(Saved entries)
=======

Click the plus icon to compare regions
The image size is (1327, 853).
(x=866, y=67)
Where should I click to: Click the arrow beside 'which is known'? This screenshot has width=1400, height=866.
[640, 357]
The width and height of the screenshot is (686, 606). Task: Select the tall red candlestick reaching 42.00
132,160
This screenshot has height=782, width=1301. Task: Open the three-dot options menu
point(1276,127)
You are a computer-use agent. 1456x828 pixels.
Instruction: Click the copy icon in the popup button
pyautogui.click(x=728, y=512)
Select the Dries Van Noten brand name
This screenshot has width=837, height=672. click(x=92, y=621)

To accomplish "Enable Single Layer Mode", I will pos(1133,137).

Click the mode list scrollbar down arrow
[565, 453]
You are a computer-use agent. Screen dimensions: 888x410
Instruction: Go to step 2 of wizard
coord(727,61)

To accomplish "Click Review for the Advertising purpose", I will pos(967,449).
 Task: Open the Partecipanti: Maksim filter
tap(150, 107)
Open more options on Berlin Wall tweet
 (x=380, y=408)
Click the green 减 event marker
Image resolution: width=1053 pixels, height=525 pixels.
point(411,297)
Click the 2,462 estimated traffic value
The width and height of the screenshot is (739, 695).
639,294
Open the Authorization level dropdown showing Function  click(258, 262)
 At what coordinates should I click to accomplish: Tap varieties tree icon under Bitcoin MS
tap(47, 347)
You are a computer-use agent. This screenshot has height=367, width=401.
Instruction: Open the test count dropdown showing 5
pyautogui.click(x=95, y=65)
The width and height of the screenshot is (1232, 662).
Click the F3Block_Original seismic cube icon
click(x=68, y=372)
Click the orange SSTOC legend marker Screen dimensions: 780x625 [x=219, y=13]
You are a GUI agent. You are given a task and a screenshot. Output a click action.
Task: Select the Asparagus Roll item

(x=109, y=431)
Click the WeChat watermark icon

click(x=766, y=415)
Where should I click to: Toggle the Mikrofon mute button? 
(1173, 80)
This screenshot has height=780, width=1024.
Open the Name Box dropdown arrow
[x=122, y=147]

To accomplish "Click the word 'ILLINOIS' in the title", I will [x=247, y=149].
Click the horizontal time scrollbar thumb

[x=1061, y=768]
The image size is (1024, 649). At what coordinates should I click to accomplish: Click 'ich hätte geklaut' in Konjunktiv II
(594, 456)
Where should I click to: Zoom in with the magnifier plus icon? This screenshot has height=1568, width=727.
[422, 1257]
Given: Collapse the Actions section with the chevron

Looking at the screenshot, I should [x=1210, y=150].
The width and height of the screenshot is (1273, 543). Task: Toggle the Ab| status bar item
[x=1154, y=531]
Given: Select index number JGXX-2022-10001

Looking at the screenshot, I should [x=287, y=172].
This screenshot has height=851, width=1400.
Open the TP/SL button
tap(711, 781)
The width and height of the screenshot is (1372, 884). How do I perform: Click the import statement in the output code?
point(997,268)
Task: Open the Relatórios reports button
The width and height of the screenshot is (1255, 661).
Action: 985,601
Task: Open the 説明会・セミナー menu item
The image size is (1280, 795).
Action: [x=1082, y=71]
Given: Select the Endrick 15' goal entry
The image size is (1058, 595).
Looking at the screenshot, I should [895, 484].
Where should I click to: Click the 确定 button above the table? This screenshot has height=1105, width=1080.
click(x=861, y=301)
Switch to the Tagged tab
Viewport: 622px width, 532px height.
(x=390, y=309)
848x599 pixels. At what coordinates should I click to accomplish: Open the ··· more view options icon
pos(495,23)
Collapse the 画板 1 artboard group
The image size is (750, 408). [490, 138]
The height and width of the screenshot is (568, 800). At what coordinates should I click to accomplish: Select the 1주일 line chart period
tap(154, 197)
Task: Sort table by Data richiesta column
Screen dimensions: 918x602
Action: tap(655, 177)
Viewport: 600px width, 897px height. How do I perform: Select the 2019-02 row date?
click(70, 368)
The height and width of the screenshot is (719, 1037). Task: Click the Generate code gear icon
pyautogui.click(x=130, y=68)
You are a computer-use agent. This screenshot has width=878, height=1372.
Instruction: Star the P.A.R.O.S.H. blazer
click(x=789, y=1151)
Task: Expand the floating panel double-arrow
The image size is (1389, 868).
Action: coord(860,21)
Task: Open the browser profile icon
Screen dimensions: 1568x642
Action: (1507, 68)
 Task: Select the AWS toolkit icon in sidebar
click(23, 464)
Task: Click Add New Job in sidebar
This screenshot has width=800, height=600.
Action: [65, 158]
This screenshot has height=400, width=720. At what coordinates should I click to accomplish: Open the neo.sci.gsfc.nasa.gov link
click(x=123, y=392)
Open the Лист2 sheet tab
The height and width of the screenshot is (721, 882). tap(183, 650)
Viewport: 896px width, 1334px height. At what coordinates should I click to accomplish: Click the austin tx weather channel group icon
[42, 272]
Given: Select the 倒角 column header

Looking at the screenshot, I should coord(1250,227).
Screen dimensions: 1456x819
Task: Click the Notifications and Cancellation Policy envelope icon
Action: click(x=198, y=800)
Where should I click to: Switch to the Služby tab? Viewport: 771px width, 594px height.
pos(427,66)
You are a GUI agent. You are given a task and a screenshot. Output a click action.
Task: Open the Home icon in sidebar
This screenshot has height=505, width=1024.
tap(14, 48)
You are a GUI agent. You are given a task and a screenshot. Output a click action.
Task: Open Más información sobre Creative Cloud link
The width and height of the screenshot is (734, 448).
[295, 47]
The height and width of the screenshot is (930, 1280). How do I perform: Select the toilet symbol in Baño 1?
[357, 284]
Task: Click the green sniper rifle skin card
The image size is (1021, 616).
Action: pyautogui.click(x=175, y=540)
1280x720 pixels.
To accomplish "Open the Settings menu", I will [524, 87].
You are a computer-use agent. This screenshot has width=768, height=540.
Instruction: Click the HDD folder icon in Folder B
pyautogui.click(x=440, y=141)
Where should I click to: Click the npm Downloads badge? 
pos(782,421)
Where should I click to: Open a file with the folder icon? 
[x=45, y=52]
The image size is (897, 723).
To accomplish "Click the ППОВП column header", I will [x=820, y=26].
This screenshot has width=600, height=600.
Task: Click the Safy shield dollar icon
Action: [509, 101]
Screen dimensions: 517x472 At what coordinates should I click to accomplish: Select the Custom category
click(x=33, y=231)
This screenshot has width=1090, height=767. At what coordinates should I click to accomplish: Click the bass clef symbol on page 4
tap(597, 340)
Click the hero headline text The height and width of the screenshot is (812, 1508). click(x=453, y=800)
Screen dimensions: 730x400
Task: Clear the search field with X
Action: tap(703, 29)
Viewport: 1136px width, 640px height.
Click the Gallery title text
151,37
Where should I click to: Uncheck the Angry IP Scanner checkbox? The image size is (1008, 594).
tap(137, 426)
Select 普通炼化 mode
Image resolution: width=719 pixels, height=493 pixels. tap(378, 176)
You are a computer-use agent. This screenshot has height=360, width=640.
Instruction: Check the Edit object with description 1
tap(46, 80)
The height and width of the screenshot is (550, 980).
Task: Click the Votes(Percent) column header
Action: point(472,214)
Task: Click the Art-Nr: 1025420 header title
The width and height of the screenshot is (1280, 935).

=======

# EXERCISE GOAL
Every line of the data is to be printed again exactly.

# REPLY
Click the plus icon to compare regions
The image size is (1327, 853).
(x=866, y=67)
Where should I click to: Click the arrow beside 'which is known'? This screenshot has width=1400, height=866.
[640, 357]
The width and height of the screenshot is (686, 606). Task: Select the tall red candlestick reaching 42.00
132,160
This screenshot has height=782, width=1301. Task: Open the three-dot options menu
point(1276,127)
You are a computer-use agent. 1456x828 pixels.
Instruction: Click the copy icon in the popup button
pyautogui.click(x=728, y=512)
Select the Dries Van Noten brand name
This screenshot has width=837, height=672. click(x=92, y=621)

To accomplish "Enable Single Layer Mode", I will pos(1133,137).

Click the mode list scrollbar down arrow
[565, 453]
You are a computer-use agent. Screen dimensions: 888x410
Instruction: Go to step 2 of wizard
coord(727,61)

To accomplish "Click Review for the Advertising purpose", I will pos(967,449).
 Task: Open the Partecipanti: Maksim filter
tap(150, 107)
Open more options on Berlin Wall tweet
 (x=380, y=408)
Click the green 减 event marker
Image resolution: width=1053 pixels, height=525 pixels.
point(411,297)
Click the 2,462 estimated traffic value
The width and height of the screenshot is (739, 695).
639,294
Open the Authorization level dropdown showing Function  click(258, 262)
 At what coordinates should I click to accomplish: Tap varieties tree icon under Bitcoin MS
tap(47, 347)
You are a computer-use agent. This screenshot has height=367, width=401.
Instruction: Open the test count dropdown showing 5
pyautogui.click(x=95, y=65)
The width and height of the screenshot is (1232, 662).
Click the F3Block_Original seismic cube icon
click(x=68, y=372)
Click the orange SSTOC legend marker Screen dimensions: 780x625 [x=219, y=13]
You are a GUI agent. You are given a task and a screenshot. Output a click action.
Task: Select the Asparagus Roll item

(x=109, y=431)
Click the WeChat watermark icon

click(x=766, y=415)
Where should I click to: Toggle the Mikrofon mute button? 
(1173, 80)
This screenshot has height=780, width=1024.
Open the Name Box dropdown arrow
[x=122, y=147]

To accomplish "Click the word 'ILLINOIS' in the title", I will [x=247, y=149].
Click the horizontal time scrollbar thumb

[x=1061, y=768]
The image size is (1024, 649). At what coordinates should I click to accomplish: Click 'ich hätte geklaut' in Konjunktiv II
(594, 456)
Where should I click to: Zoom in with the magnifier plus icon? This screenshot has height=1568, width=727.
[422, 1257]
Given: Collapse the Actions section with the chevron

Looking at the screenshot, I should [x=1210, y=150].
The width and height of the screenshot is (1273, 543). Task: Toggle the Ab| status bar item
[x=1154, y=531]
Given: Select index number JGXX-2022-10001

Looking at the screenshot, I should [x=287, y=172].
This screenshot has height=851, width=1400.
Open the TP/SL button
tap(711, 781)
The width and height of the screenshot is (1372, 884). How do I perform: Click the import statement in the output code?
point(997,268)
Task: Open the Relatórios reports button
The width and height of the screenshot is (1255, 661).
Action: 985,601
Task: Open the 説明会・セミナー menu item
The image size is (1280, 795).
Action: [x=1082, y=71]
Given: Select the Endrick 15' goal entry
The image size is (1058, 595).
Looking at the screenshot, I should [895, 484].
Where should I click to: Click the 确定 button above the table? This screenshot has height=1105, width=1080.
click(x=861, y=301)
Switch to the Tagged tab
Viewport: 622px width, 532px height.
(x=390, y=309)
848x599 pixels. At what coordinates should I click to accomplish: Open the ··· more view options icon
pos(495,23)
Collapse the 画板 1 artboard group
The image size is (750, 408). [490, 138]
The height and width of the screenshot is (568, 800). At what coordinates should I click to accomplish: Select the 1주일 line chart period
tap(154, 197)
Task: Sort table by Data richiesta column
Screen dimensions: 918x602
Action: tap(655, 177)
Viewport: 600px width, 897px height. How do I perform: Select the 2019-02 row date?
click(70, 368)
The height and width of the screenshot is (719, 1037). Task: Click the Generate code gear icon
pyautogui.click(x=130, y=68)
You are a computer-use agent. This screenshot has width=878, height=1372.
Instruction: Star the P.A.R.O.S.H. blazer
click(x=789, y=1151)
Task: Expand the floating panel double-arrow
The image size is (1389, 868).
Action: coord(860,21)
Task: Open the browser profile icon
Screen dimensions: 1568x642
Action: (1507, 68)
 Task: Select the AWS toolkit icon in sidebar
click(23, 464)
Task: Click Add New Job in sidebar
This screenshot has width=800, height=600.
Action: [65, 158]
This screenshot has height=400, width=720. At what coordinates should I click to accomplish: Open the neo.sci.gsfc.nasa.gov link
click(x=123, y=392)
Open the Лист2 sheet tab
The height and width of the screenshot is (721, 882). tap(183, 650)
Viewport: 896px width, 1334px height. At what coordinates should I click to accomplish: Click the austin tx weather channel group icon
[42, 272]
Given: Select the 倒角 column header

Looking at the screenshot, I should coord(1250,227).
Screen dimensions: 1456x819
Task: Click the Notifications and Cancellation Policy envelope icon
Action: click(x=198, y=800)
Where should I click to: Switch to the Služby tab? Viewport: 771px width, 594px height.
pos(427,66)
You are a GUI agent. You are given a task and a screenshot. Output a click action.
Task: Open the Home icon in sidebar
This screenshot has height=505, width=1024.
tap(14, 48)
You are a GUI agent. You are given a task and a screenshot. Output a click action.
Task: Open Más información sobre Creative Cloud link
The width and height of the screenshot is (734, 448).
[295, 47]
The height and width of the screenshot is (930, 1280). How do I perform: Select the toilet symbol in Baño 1?
[357, 284]
Task: Click the green sniper rifle skin card
The image size is (1021, 616).
Action: pyautogui.click(x=175, y=540)
1280x720 pixels.
To accomplish "Open the Settings menu", I will [524, 87].
You are a computer-use agent. This screenshot has width=768, height=540.
Instruction: Click the HDD folder icon in Folder B
pyautogui.click(x=440, y=141)
Where should I click to: Click the npm Downloads badge? 
pos(782,421)
Where should I click to: Open a file with the folder icon? 
[x=45, y=52]
The image size is (897, 723).
To accomplish "Click the ППОВП column header", I will [x=820, y=26].
This screenshot has width=600, height=600.
Task: Click the Safy shield dollar icon
Action: [509, 101]
Screen dimensions: 517x472 At what coordinates should I click to accomplish: Select the Custom category
click(x=33, y=231)
This screenshot has width=1090, height=767. At what coordinates should I click to accomplish: Click the bass clef symbol on page 4
tap(597, 340)
Click the hero headline text The height and width of the screenshot is (812, 1508). click(x=453, y=800)
Screen dimensions: 730x400
Task: Clear the search field with X
Action: tap(703, 29)
Viewport: 1136px width, 640px height.
Click the Gallery title text
151,37
Where should I click to: Uncheck the Angry IP Scanner checkbox? The image size is (1008, 594).
tap(137, 426)
Select 普通炼化 mode
Image resolution: width=719 pixels, height=493 pixels. tap(378, 176)
You are a computer-use agent. This screenshot has height=360, width=640.
Instruction: Check the Edit object with description 1
tap(46, 80)
The height and width of the screenshot is (550, 980).
Task: Click the Votes(Percent) column header
Action: point(472,214)
Task: Click the Art-Nr: 1025420 header title
The width and height of the screenshot is (1280, 935).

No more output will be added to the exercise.